Task prompt ▸ Working from the records below, repeat exactly the lines starting at the line that contains "This screenshot has height=687, width=1326." and ending at the line that contains "Sort by the", inclusive.

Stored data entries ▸
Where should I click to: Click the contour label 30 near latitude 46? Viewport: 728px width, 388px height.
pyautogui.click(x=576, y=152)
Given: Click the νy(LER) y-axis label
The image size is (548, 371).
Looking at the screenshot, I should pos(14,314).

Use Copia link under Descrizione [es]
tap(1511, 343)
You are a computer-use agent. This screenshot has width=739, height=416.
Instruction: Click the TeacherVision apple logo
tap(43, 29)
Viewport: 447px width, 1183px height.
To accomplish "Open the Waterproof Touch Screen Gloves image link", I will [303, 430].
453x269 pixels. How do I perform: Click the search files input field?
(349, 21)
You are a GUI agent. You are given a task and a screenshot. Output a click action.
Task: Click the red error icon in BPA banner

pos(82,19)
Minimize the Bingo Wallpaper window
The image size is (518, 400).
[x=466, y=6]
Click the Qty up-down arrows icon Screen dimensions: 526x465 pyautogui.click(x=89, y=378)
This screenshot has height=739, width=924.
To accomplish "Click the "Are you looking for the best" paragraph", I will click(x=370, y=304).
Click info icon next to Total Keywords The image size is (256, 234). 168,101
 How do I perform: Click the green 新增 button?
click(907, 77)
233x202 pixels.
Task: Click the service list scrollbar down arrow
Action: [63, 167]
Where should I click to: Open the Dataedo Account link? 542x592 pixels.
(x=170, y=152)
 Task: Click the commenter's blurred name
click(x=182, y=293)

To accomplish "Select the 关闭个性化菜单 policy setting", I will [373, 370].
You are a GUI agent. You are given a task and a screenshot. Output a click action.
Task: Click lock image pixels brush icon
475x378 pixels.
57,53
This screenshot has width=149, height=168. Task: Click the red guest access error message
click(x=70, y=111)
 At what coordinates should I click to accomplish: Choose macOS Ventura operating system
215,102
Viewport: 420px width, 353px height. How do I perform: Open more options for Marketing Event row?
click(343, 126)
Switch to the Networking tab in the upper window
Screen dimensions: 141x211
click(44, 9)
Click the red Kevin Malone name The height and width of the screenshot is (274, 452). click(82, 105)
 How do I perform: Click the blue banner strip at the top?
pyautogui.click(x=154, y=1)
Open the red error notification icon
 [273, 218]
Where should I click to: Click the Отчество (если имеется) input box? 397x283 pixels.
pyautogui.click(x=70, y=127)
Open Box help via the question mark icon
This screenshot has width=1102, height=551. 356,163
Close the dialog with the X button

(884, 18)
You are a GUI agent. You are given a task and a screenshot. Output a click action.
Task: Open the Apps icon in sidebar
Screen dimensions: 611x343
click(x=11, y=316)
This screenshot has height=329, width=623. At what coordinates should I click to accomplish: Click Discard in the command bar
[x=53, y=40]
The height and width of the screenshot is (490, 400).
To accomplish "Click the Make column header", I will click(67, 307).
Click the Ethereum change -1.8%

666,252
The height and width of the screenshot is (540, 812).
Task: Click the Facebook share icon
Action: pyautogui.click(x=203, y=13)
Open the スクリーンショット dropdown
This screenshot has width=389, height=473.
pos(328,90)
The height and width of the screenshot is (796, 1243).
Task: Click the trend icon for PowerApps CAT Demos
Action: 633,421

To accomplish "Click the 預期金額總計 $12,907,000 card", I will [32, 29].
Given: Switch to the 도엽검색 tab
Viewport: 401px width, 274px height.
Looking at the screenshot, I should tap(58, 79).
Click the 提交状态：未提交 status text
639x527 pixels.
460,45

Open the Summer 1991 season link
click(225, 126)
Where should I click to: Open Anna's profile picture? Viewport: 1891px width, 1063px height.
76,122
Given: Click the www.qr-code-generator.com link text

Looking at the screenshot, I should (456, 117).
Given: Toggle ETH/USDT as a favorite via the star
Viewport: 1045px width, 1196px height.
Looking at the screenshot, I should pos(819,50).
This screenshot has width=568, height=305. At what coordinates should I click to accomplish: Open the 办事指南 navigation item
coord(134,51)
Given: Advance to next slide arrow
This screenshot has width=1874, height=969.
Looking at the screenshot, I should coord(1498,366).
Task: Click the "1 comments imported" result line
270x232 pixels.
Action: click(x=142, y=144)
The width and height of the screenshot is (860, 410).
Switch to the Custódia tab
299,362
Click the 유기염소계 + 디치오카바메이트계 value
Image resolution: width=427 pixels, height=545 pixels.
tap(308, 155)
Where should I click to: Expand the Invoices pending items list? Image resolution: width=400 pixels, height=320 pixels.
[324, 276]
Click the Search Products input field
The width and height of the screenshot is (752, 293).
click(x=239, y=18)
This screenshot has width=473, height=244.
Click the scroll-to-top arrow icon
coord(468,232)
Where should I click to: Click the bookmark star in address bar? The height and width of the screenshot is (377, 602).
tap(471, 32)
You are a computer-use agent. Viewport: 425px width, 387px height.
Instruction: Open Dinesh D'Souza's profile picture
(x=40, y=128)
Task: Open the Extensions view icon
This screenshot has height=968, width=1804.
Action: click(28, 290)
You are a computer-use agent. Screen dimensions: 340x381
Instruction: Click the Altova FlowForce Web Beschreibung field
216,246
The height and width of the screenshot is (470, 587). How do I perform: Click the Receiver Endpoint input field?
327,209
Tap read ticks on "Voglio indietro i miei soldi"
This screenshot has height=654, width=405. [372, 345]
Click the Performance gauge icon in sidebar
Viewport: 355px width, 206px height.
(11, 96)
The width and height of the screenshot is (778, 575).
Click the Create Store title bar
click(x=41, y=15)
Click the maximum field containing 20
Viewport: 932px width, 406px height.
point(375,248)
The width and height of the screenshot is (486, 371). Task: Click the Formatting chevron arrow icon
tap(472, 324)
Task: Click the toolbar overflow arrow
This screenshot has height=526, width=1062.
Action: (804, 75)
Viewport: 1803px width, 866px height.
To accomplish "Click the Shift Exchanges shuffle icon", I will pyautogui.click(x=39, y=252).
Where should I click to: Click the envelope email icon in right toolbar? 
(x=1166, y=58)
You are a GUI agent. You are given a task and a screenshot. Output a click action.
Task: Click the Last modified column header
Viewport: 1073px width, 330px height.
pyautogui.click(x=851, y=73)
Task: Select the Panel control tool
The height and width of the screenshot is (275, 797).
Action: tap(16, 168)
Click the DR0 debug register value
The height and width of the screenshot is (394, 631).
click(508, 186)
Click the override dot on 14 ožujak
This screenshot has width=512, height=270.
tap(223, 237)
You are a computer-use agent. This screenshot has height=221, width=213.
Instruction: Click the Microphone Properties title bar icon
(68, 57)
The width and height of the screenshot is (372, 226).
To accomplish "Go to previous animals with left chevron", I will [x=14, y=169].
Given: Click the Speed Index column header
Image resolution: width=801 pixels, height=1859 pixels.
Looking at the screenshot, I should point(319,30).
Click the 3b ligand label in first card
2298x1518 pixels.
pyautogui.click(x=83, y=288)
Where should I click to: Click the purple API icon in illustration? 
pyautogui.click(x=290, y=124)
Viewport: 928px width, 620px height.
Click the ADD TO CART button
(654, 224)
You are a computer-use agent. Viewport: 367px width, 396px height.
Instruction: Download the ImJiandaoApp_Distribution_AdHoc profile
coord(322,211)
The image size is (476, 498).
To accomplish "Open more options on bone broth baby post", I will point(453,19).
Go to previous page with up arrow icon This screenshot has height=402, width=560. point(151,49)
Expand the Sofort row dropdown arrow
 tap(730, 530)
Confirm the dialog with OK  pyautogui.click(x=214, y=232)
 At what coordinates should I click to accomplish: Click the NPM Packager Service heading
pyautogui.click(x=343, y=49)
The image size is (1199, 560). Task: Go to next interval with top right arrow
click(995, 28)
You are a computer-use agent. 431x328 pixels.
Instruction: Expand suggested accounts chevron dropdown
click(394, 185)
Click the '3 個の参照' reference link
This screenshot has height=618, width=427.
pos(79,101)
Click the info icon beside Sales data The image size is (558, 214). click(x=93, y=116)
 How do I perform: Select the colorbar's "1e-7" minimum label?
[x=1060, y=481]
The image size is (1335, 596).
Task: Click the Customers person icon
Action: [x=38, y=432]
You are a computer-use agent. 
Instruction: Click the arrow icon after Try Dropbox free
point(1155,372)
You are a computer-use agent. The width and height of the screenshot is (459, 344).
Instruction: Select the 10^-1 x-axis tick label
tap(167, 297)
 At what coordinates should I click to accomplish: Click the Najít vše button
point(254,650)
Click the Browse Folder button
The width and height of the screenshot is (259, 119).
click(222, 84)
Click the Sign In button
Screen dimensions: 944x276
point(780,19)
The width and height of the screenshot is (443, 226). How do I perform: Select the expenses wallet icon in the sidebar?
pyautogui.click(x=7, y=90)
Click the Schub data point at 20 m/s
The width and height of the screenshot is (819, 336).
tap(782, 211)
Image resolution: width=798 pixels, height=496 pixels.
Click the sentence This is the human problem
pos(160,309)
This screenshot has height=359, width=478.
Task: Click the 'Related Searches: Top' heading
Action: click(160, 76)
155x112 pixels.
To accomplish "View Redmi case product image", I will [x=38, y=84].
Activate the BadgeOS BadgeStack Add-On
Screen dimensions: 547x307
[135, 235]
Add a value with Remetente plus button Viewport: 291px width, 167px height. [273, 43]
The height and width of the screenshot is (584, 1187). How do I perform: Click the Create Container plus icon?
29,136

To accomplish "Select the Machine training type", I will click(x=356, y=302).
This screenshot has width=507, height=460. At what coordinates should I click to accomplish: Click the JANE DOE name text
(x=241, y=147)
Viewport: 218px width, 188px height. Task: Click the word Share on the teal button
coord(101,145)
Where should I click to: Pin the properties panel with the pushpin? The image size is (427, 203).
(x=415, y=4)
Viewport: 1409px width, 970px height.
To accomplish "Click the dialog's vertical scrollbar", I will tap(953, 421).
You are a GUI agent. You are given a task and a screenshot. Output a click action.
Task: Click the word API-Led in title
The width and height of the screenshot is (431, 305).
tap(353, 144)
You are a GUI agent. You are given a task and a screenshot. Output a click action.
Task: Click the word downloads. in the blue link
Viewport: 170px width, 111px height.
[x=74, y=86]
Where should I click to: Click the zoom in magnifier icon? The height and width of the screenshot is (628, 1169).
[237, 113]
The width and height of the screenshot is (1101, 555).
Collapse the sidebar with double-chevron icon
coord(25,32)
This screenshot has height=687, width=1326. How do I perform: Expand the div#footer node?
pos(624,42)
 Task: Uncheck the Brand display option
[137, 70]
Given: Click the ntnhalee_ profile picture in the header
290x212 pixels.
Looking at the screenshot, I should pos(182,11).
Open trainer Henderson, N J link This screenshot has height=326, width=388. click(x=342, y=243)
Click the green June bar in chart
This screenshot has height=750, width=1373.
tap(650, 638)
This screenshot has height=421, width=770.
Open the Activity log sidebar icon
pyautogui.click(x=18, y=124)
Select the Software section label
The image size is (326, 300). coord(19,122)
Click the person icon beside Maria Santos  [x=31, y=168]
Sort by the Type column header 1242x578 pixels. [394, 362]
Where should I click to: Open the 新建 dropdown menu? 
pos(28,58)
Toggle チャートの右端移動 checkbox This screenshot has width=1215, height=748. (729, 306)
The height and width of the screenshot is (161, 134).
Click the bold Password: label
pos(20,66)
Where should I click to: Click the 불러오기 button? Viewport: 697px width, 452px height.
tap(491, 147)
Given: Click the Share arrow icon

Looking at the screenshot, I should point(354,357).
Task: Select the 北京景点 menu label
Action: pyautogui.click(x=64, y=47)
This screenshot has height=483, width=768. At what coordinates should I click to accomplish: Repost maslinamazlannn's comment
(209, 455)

Written response ▸
This screenshot has height=687, width=1326. How do I perform: Expand the div#footer node?
pos(624,42)
 Task: Uncheck the Brand display option
[137, 70]
Given: Click the ntnhalee_ profile picture in the header
290x212 pixels.
Looking at the screenshot, I should pos(182,11).
Open trainer Henderson, N J link This screenshot has height=326, width=388. click(x=342, y=243)
Click the green June bar in chart
This screenshot has height=750, width=1373.
tap(650, 638)
This screenshot has height=421, width=770.
Open the Activity log sidebar icon
pyautogui.click(x=18, y=124)
Select the Software section label
The image size is (326, 300). coord(19,122)
Click the person icon beside Maria Santos  [x=31, y=168]
Sort by the Type column header 1242x578 pixels. [394, 362]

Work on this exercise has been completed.